NUMA: Cores, memory, and the distance between them
8 days ago
- #Performance Optimization
- #Virtualization
- #NUMA
- NUMA (Non-Uniform Memory Access) means memory access costs vary depending on CPU and memory bank locations, unlike UMA (Uniform Memory Access).
- NUMA emerged to scale beyond single-socket limits, with each socket having its own memory controller and interconnects like AMD's HyperTransport/Infinity Fabric and Intel's QPI/UPI.
- Modern servers can have multiple NUMA nodes per socket due to designs like AMD's EPYC with chiplets and Intel's Sub-NUMA Clustering, moving beyond the 'one socket, one node' model.

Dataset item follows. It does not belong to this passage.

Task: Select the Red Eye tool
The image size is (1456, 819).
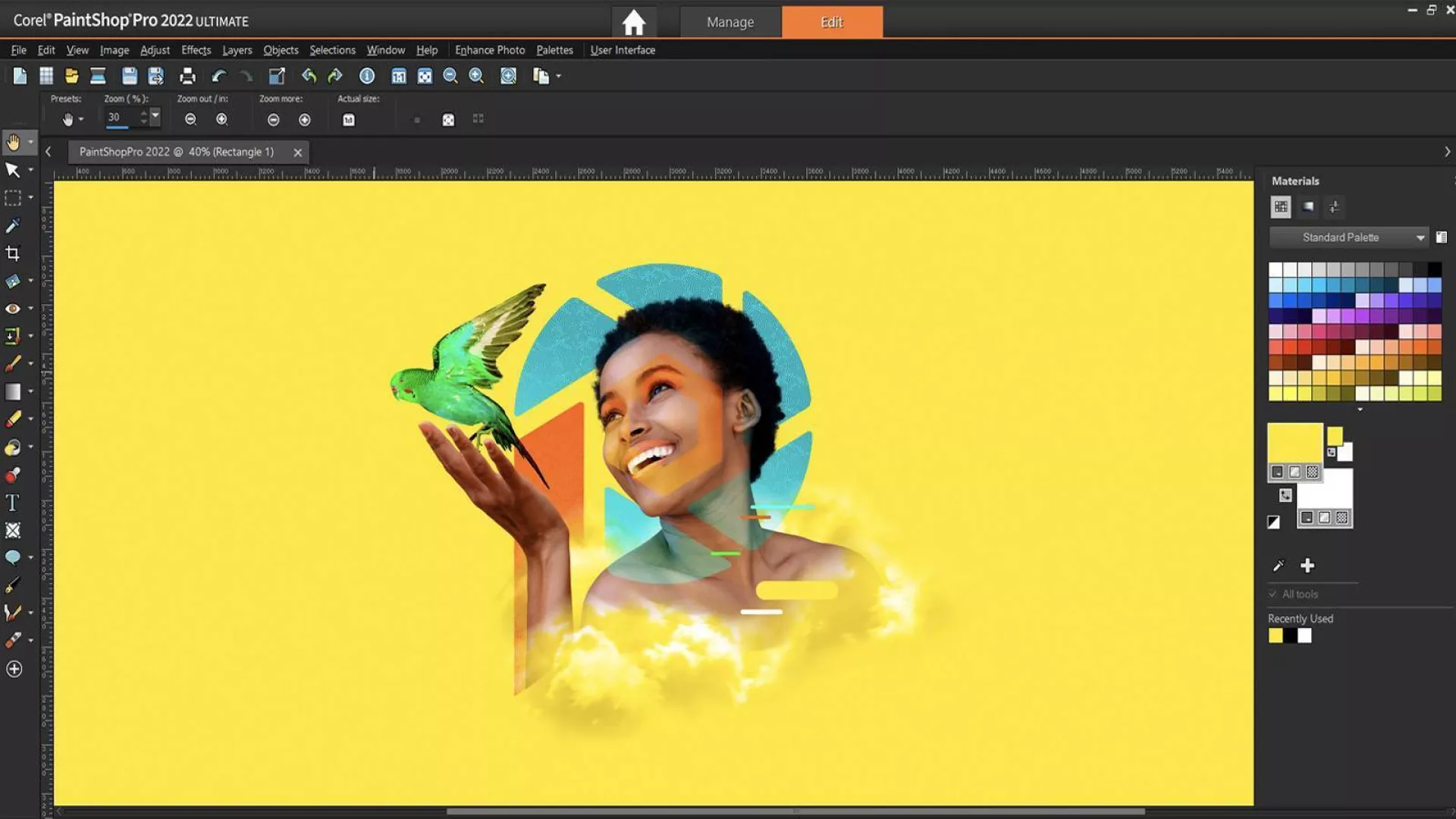Action: pos(12,309)
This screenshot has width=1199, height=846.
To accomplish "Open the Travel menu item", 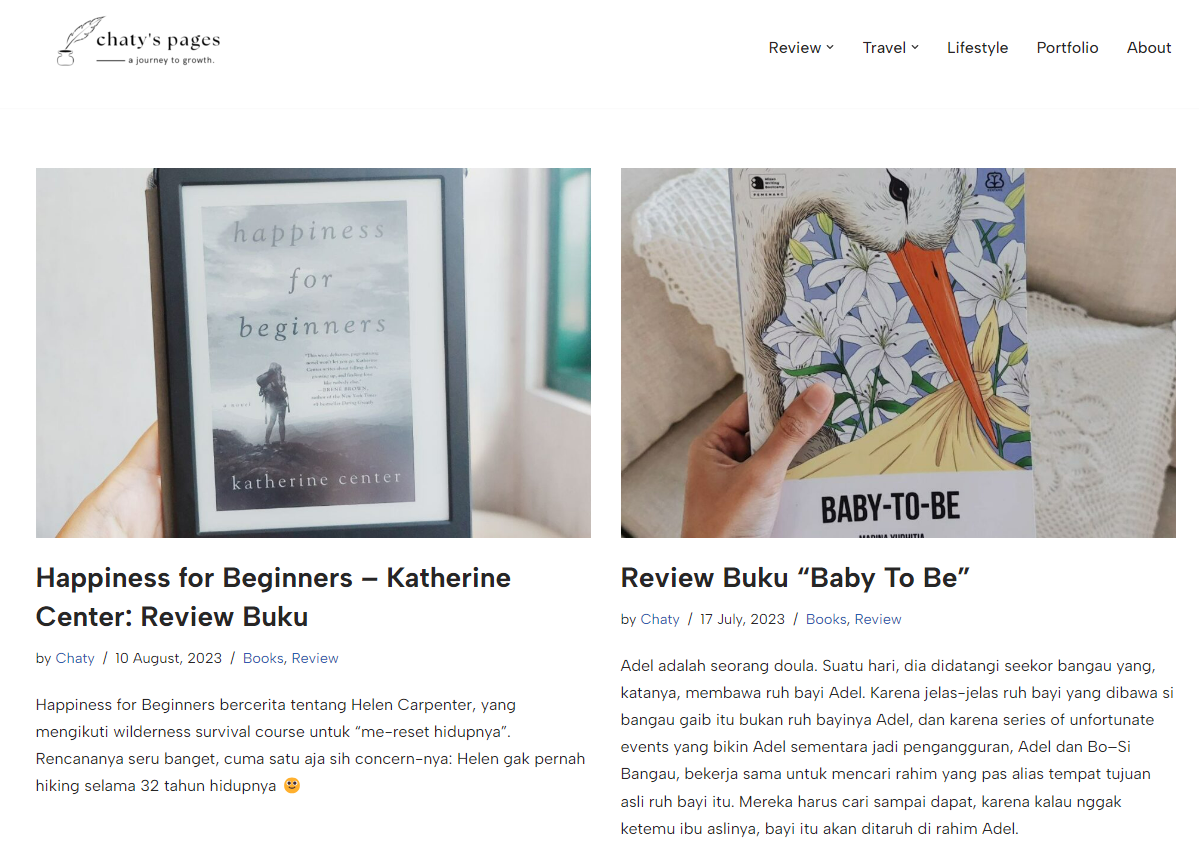I will (884, 47).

- Remote memory access on modern servers is 1.5x to 3x slower than local access in microbenchmarks, worsening under load due to interconnect contention, affecting tail latency.
- Memory interleaving spreads memory across nodes to flatten costs but sacrifices peak performance for predictability, making 'everything equally bad'.

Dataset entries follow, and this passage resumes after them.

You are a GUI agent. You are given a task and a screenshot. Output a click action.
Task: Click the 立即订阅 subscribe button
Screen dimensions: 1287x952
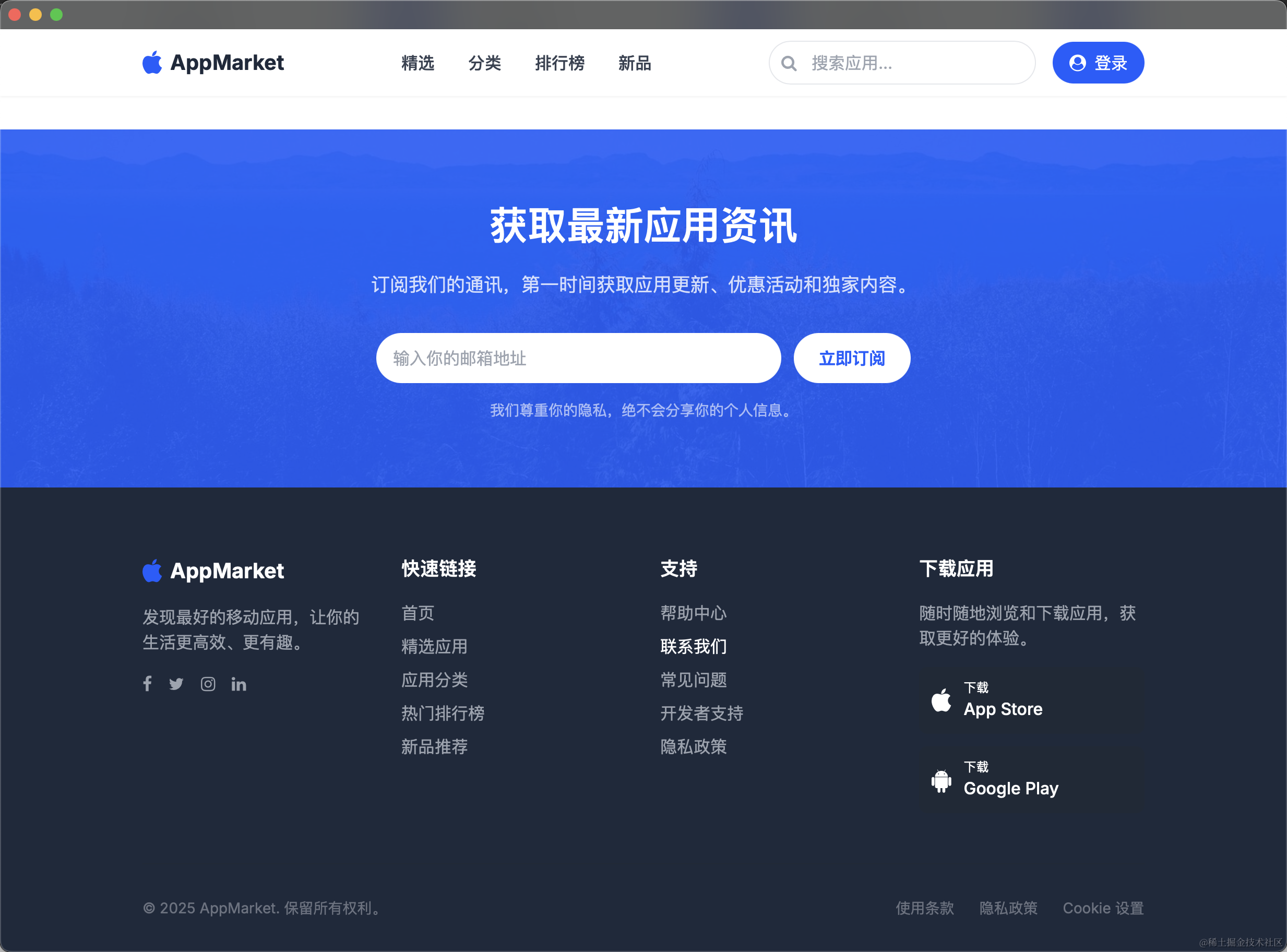(x=851, y=358)
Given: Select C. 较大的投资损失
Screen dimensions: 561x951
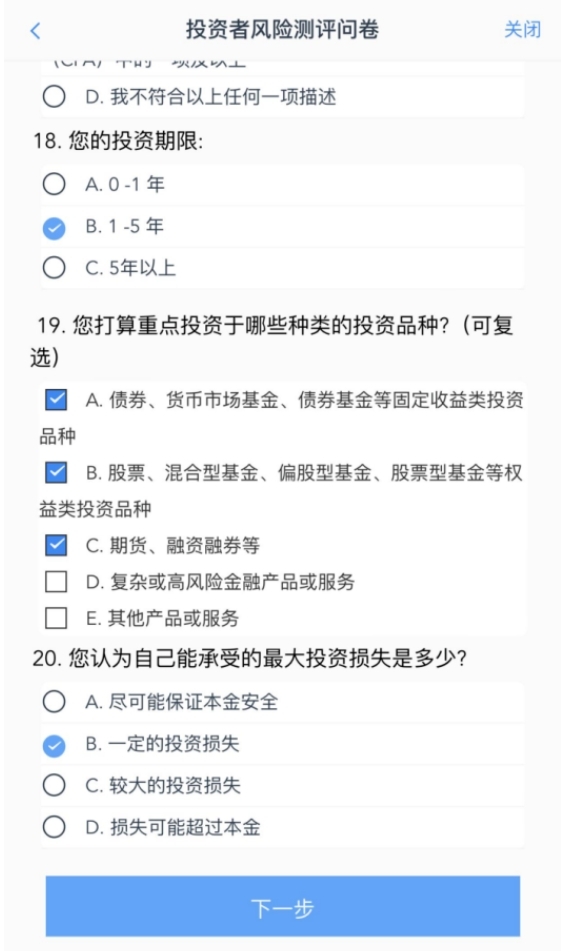Looking at the screenshot, I should [282, 785].
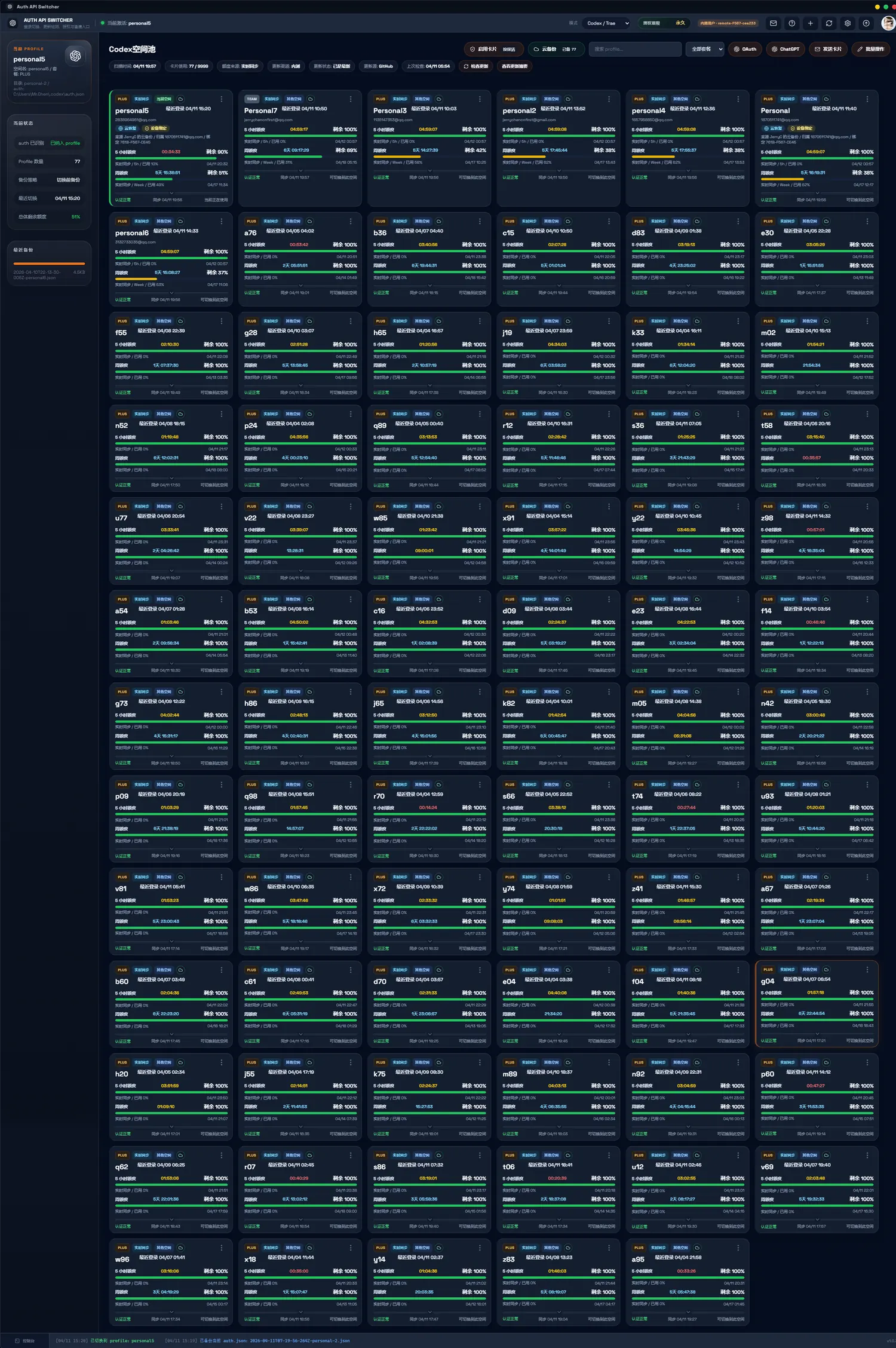Click the 搜索 profile search field
Viewport: 896px width, 1348px height.
pos(635,49)
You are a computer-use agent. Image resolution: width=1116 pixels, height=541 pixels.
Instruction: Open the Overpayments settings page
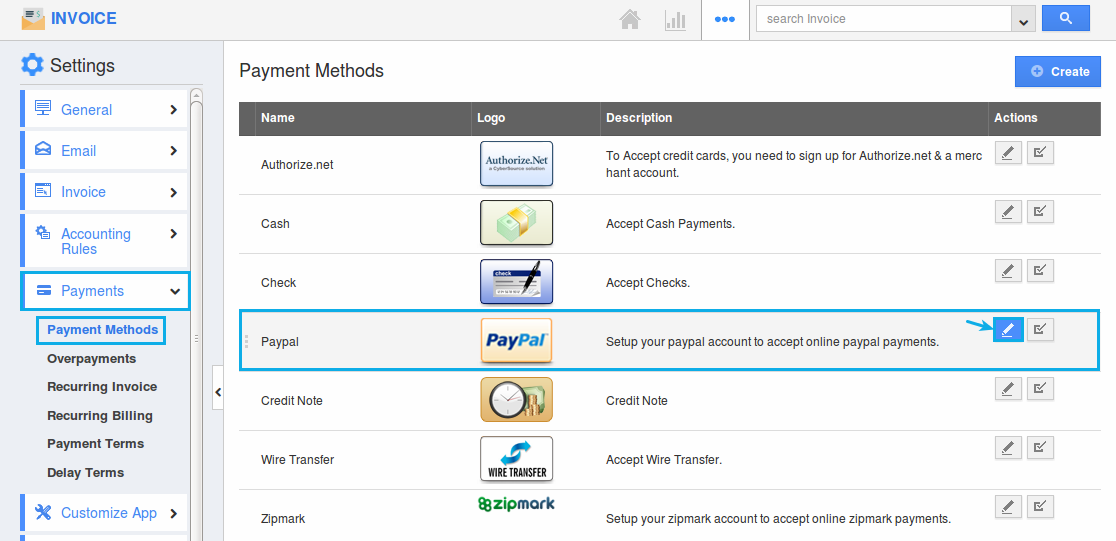[91, 358]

- NUMA involves two affinities: CPU affinity (pinning processes to CPUs) and memory affinity (controlling memory allocation per node), which must align for optimal performance.
- Linux's 'first touch' policy allocates memory on the node of the CPU that first accesses it, which can cause remote accesses if allocation and usage threads are on different nodes.
- Xen's dom0 lacks NUMA awareness, leading to mismatches between guest vCPUs and memory placement, silently causing cross-interconnect access and performance issues.
- Virtualized systems like Xen have two stacks (hypervisor and guest) making separate placement decisions, unlike KVM where the host Linux kernel manages NUMA for VMs.
- Edera's work makes Xen NUMA-aware end-to-end, allowing guests to see accurate topology and optimize placement, avoiding the 'blind and interleave' dilemma.